Individual molecules

You can name molecules by using the Naming menu entry of Tools menu in MarvinView , or Structure > Structure to Name > Generate Name in MarvinSketch .

In MarvinSketch, the name can be added to the canvas by using the Structure to Name > Place IUPAC Name entry in the Structure menu. The name will be displayed below the molecule, and updated in real-time when the molecule is modified.

Batch naming

Naming of a large number of molecules contained in a file can be achieved in two ways: with MarvinView , and on the command line, with molconvert . In both cases, all formats supported by Marvin are acceptable as input.

With MarvinView, open the file containing the structures to be names.

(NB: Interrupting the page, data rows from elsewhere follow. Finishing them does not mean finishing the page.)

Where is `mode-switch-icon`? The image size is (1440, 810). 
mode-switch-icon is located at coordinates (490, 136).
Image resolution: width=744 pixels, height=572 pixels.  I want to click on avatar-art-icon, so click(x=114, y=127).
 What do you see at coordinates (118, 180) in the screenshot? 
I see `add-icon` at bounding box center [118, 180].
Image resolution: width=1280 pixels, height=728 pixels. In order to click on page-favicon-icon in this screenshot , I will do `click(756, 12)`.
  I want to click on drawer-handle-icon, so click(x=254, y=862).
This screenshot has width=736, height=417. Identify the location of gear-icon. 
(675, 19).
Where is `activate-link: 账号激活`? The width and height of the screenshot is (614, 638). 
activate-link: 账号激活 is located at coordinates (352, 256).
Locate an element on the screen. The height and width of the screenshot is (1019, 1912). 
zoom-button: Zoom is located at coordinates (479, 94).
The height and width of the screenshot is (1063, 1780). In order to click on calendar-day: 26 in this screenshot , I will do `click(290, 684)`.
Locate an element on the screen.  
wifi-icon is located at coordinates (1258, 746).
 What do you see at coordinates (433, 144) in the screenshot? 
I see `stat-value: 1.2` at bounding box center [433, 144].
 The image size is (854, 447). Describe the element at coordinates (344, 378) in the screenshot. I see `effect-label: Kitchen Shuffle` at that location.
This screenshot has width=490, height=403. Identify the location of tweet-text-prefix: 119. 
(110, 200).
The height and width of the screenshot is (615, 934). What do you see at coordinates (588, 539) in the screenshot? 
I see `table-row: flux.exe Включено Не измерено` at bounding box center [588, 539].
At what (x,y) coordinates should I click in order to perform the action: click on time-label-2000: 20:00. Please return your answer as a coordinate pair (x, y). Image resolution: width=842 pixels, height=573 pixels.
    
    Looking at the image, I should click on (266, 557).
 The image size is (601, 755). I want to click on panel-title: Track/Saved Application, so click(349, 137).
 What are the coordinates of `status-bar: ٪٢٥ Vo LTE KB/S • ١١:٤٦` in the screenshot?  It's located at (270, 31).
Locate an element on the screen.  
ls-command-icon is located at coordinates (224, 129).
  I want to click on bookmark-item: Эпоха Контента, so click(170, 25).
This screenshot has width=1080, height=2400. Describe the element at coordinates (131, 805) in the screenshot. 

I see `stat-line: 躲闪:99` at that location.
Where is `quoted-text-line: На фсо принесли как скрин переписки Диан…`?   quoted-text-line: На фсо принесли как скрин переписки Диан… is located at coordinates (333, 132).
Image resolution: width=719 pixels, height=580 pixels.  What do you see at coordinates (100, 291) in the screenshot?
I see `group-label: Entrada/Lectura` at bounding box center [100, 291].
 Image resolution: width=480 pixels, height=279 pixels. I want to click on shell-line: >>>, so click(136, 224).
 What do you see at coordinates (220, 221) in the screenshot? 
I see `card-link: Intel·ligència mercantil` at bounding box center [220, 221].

Then select the menu File/Save As, and choose "IUPAC Name files" in the "Files of type" drop-down box. Choose a name for the file, and click on the Save button. The file will contain the names of the structures, one per line.

Alternatively, on the command line, you can use the following command:

molconvert name inputs.mol -o names.txt

The file names.txt will contain the names of the molecules in the input file, with one name per line.

It is possible to use a format option to chose a nomenclature style:

  • i (default) uses the IUPAC rules for preferred names;

  • t uses a more traditional style.

For instance, to generate traditional names, use the following:

 molconvert name:t inputs.mol -o names.txt

Generate all common names for a structure:

molconvert "name:common,all" -s tylenol

Generate the most popular common name for a structure (It fails if none is known.):

molconvert name:common -s viagra

Adding names as an additional field to a SDfile can be achieved with the cxcalc tool.

      
cxcalc -S name input.sdf -o named.sdf    

API

For information about how names can be generated from Java programs, see the developer documentation.